Si dice che l’estate sia il tempo ideale per fermarsi, anche solo per il clima ostile alla vita. Invece no. I mesi estivi si sono avvicendati sul calendario con passi inesorabili e più di una volta mi sono chiesta dove sono finite le lunghe estati di ragazza, dove la noia si mangiava le ore e le pagine dei libri frullavano nell’aria come uccelli impazziti.
La vittima più illustre di questi mesi è senz’altro la scrittura. Assediata, sfatta, svuotata, ha prodotto solo qualche bozza di post e un racconto dimenticabile. La lettura ha resistito, è una combattente di lungo corso lei, e si è accontentata di qualche abbuffata e di pallidi digiuni, certa di non perdere spazio, anche solo per i simulacri fisici che torreggiano dalla libreria.

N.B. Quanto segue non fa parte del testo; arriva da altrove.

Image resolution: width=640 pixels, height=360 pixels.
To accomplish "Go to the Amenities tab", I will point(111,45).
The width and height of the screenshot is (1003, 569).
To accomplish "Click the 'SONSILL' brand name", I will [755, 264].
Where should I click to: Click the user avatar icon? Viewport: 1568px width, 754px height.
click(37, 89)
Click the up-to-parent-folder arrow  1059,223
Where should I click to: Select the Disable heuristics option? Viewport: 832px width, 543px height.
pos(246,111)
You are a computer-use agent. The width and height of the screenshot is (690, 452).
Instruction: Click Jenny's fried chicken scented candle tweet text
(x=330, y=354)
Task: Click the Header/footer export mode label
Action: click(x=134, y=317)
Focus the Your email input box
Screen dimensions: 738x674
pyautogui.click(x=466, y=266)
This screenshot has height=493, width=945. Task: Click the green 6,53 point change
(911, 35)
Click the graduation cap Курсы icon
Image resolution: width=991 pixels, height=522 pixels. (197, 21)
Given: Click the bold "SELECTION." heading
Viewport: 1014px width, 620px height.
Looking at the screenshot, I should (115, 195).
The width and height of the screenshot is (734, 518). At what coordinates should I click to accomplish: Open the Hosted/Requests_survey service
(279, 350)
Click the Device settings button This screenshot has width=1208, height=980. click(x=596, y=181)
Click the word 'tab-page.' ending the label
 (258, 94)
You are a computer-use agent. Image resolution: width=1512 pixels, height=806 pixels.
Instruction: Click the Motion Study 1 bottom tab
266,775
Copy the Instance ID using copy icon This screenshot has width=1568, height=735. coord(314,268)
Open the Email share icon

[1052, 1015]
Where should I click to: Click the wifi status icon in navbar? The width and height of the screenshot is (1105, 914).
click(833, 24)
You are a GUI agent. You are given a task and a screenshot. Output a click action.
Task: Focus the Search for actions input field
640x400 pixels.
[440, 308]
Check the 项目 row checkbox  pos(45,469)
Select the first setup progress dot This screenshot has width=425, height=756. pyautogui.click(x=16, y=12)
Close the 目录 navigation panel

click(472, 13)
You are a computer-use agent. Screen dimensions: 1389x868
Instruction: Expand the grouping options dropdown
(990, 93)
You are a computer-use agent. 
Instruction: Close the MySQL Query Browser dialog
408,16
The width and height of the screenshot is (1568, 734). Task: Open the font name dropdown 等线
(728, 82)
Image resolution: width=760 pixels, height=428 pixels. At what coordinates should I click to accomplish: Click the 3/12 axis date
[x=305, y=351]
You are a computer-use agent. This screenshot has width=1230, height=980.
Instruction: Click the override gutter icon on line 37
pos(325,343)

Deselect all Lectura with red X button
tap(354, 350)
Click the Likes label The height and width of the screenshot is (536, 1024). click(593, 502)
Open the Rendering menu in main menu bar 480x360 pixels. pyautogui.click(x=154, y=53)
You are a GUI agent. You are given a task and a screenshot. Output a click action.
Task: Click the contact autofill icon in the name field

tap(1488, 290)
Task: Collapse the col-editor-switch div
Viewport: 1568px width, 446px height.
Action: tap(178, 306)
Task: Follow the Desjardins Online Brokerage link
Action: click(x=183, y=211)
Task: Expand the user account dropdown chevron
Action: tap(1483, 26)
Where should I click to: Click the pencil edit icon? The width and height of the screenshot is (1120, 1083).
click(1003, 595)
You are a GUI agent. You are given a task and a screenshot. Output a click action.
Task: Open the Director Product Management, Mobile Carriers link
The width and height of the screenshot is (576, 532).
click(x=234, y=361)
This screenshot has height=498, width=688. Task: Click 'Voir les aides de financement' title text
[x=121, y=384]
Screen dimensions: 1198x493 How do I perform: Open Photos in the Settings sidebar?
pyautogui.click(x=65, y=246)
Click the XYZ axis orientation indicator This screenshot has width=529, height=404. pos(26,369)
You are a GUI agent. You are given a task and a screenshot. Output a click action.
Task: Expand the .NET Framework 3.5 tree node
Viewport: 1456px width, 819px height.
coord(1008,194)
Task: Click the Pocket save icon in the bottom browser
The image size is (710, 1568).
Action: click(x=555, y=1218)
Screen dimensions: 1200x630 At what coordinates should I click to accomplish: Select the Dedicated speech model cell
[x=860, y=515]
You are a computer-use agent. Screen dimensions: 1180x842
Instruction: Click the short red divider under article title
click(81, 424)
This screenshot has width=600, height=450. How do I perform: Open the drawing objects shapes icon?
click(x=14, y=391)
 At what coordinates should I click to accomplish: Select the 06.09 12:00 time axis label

Estate significa scuole chiuse, nonna in vacanza, scadenze lavorative. La mamma lavoratrice che occupa tanta parte della mia giornata si è trovata travolta. Poi le vacanze, finalmente. Penso che se avessi percorso a piedi il cammino di Santiago da sola, mi sarei stancata meno e sarei arrivata meno provata al capodanno settembrino.
La bimba cresce, ha avuto la sua festa di compleanno, la prima con gli amici, e gli occhi le luccicavano. Ecco, questa estate ho visto tantissime stelle, i pianeti, la via lattea, satelliti e meteore, da un angolo remoto del parco del Triglav, ma nulla ha eguagliato lo splendore di felicità che guizza negli occhi di una bimba. E quando in parte sei tu a dare vita a quello scintillio, ecco, puoi anche rinunciare a un po’ di te stessa, perché non c’è amore più puro. Per il resto c’è tempo.